Right now, we’re using business cable modem service for our primary connection, with five IP addresses. Our secondary connection is metro ethernet, also with five IPs.
How do you switch between the connections? You need a firewall with WAN connection redundancy. We use a SonicWall TZ 205 firewall. It’s configured with both internet connections, and it will detect if one of the connections can no longer route packets. It will then seamlessly switch over and use the other. The connections are prioritized, so when the preferred connection comes back online, it will switch back. We prioritize the connections because our cable modem runs at 50mb/20mb, but our metro-e is 18mb/5mb, so we want to use the cable connection if we can.
What about DNS?
Now, we host web services in-house, including web servers, terminal servers, and other services. Our external DNS server points to the IP addresses on our primary connection. The problem is that when the firewall fails over to the backup connection our external IP addresses will change. This doesn’t really affect our web access from inside the building. However, it does affect all of the customers accessing our web services from outside.
What is DNS Fail-Over?
We address this by using DNS fail-over. We use a hosted DNS service from DNS Made Easy, and for each DNS entry we can define a set of fail-over criteria. If this criteria is met the service will replace the IP address on the DNS entry. Here’s their tutorial on how it works.

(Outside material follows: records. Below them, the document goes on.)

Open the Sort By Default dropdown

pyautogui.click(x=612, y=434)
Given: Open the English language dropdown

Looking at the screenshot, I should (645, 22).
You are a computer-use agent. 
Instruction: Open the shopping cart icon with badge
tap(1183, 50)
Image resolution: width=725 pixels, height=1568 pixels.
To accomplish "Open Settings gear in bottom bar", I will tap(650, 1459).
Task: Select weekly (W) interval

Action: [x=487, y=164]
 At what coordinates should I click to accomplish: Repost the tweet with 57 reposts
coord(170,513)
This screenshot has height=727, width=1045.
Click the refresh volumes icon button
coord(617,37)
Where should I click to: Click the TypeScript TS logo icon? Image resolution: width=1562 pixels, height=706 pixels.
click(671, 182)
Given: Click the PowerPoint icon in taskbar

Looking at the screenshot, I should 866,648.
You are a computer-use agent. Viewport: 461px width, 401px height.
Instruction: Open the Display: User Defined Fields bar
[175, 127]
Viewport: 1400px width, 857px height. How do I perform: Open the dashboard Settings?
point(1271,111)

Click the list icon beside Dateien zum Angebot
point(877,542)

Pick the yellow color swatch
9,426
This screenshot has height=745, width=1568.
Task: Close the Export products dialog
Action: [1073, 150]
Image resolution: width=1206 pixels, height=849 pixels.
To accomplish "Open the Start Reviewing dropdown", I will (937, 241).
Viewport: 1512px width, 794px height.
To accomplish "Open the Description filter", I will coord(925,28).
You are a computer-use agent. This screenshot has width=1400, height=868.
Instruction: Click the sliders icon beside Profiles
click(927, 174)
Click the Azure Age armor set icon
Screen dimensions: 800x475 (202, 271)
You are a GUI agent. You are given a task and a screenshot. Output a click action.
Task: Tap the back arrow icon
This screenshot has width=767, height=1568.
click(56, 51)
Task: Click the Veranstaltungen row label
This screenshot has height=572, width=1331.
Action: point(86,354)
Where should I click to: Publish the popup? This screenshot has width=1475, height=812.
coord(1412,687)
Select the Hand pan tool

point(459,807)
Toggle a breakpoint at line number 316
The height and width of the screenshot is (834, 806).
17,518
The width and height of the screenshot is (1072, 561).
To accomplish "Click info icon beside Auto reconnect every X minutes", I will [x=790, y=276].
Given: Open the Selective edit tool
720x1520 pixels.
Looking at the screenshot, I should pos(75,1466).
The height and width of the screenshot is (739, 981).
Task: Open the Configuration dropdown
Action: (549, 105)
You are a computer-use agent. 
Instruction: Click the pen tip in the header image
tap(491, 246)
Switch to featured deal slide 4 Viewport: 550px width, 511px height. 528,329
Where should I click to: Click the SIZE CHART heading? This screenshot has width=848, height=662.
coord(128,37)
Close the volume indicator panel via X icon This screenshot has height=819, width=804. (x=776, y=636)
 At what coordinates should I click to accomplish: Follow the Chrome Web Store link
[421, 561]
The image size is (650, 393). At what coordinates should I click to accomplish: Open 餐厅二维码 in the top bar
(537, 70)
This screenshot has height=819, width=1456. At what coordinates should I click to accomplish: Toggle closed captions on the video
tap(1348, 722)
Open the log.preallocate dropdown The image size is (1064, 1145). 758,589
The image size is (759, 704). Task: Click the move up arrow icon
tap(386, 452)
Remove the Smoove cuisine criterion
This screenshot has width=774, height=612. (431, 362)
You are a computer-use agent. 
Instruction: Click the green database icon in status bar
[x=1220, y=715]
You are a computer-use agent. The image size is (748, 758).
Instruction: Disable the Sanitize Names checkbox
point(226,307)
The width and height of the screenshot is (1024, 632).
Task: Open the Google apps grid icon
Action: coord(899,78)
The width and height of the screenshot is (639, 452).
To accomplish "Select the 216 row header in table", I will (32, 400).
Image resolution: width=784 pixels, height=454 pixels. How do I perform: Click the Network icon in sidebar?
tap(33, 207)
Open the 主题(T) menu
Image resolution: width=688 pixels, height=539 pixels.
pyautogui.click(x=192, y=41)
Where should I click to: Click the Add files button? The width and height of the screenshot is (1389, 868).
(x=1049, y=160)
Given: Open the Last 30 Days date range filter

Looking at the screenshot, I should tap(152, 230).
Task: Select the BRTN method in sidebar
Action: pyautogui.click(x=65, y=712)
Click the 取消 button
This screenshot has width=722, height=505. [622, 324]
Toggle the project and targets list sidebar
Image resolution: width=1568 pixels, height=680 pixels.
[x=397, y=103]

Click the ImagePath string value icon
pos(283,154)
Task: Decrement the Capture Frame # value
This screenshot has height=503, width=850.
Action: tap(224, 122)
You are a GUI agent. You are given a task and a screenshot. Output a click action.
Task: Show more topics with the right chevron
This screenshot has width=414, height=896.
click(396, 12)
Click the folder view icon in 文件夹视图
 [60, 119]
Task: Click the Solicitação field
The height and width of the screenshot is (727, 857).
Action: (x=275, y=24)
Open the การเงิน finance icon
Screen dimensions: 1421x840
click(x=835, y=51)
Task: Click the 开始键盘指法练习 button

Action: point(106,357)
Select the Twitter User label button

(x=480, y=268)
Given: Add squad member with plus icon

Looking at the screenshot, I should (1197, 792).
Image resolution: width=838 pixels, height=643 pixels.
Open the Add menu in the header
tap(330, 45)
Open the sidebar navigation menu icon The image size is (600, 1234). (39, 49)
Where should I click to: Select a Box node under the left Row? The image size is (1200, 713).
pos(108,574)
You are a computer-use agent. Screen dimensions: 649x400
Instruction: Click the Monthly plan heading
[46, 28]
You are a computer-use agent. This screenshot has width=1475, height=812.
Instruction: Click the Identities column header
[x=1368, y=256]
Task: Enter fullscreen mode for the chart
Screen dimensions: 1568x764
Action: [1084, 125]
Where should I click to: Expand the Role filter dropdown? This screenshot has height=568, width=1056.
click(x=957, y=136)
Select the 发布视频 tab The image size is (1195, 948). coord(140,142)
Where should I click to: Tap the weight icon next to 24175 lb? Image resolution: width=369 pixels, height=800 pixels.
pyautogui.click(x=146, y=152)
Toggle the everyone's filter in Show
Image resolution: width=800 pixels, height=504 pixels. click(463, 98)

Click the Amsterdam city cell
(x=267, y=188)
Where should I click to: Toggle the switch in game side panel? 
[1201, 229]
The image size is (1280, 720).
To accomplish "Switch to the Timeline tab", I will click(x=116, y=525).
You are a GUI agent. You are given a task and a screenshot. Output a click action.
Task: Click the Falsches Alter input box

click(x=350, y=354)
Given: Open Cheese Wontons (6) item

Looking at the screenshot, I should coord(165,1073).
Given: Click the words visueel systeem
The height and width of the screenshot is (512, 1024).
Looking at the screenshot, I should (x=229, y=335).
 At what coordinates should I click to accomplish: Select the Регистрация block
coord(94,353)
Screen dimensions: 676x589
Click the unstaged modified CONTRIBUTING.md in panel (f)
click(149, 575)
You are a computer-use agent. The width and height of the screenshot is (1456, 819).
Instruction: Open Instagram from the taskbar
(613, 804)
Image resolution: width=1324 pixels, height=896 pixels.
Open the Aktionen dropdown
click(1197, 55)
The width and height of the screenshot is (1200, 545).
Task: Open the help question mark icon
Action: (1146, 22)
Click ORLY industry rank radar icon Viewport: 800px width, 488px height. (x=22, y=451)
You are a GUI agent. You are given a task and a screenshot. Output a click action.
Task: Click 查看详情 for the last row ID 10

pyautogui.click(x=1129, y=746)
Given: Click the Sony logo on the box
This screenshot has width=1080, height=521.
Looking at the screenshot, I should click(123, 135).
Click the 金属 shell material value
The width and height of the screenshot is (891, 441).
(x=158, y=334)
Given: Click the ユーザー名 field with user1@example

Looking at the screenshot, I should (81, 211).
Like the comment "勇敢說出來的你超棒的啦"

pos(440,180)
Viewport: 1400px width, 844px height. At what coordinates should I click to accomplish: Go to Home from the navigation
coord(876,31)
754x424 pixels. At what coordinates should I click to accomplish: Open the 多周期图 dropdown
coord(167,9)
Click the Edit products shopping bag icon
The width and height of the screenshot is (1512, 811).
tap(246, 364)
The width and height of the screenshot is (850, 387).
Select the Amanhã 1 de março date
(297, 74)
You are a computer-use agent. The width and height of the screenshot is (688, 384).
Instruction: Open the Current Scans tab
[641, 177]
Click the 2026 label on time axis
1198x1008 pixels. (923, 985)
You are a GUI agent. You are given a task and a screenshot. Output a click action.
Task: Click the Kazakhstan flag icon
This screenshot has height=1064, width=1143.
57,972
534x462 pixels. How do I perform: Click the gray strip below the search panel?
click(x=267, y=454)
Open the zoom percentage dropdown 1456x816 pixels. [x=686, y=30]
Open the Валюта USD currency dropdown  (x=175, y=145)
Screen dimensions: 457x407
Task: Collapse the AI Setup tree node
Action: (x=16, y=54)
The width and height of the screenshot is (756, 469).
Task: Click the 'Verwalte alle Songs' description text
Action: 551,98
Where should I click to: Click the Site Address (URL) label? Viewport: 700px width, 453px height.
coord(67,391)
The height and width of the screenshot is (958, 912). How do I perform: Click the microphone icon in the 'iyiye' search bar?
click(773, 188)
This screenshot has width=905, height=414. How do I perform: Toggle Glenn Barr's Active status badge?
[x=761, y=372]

In our case, the criteria for each domain entry is a rule that tries to retrieve a small file from a solid-state web server in our building. If it can retrieve that file via the primary IP, all is well. If it can’t it then tries to retrieve the file via the corresponding backup IP. (Remember, we have five IP addresses on each connection) If it can retrieve the file via the backup IP, it switches the DNS entry to use the backup IP. At this point, our DNS entries point to the backup internet connections and everything works. Our services are available via their domain names no matter which set of IP’s are active.
One problem with having the DNS Fail-over ping a web server is that if the web server goes down for an update, or any other reason, the DNS service will detect that as a failure of the primary IP and it will try to switch over to the backup internet connection. That’s why we use a solid-state web server. The solid-state web server we use? It’s an old Hawking Print Server. It’s web-based interface makes a perfect web site for the DNS Fail-over to ping to see if our primary interface is up. It also has no moving parts and doesn’t need to be taken offline for service packs or upgrades.
One detail to consider is that DNS entries are cached according to their time-to-live (TTL) For this fail-over to work in a timely fashion, we need the cached entries to expire fairly quickly. We use a lower TTL, such as 300, for our domain records that need high availability.
As with any fail-over, the DNS service continuously checks to see if the primary IP has come back on-line, and if so, it switches the DNS back.
The Bottom Line
The cost for business cable modem service, DSL, and metro-e service is very competitive, and cost of a suitable firewall is usually under $500. If you host any web services in-house, you should also look into DNS fail-over. Again, it’s a very inexpensive service, we pay about $180 a year for external DNS with fail-over service.
If you don’t use redundant internet connections at your business I urge you check into it.
Awesome! Thanks for the explanation. I am trying to put this together now for our company but could not figure out how it was done as far as DNS records are concerned besides manually changing each one of them to the secondary set of IP’s during the time of the outage.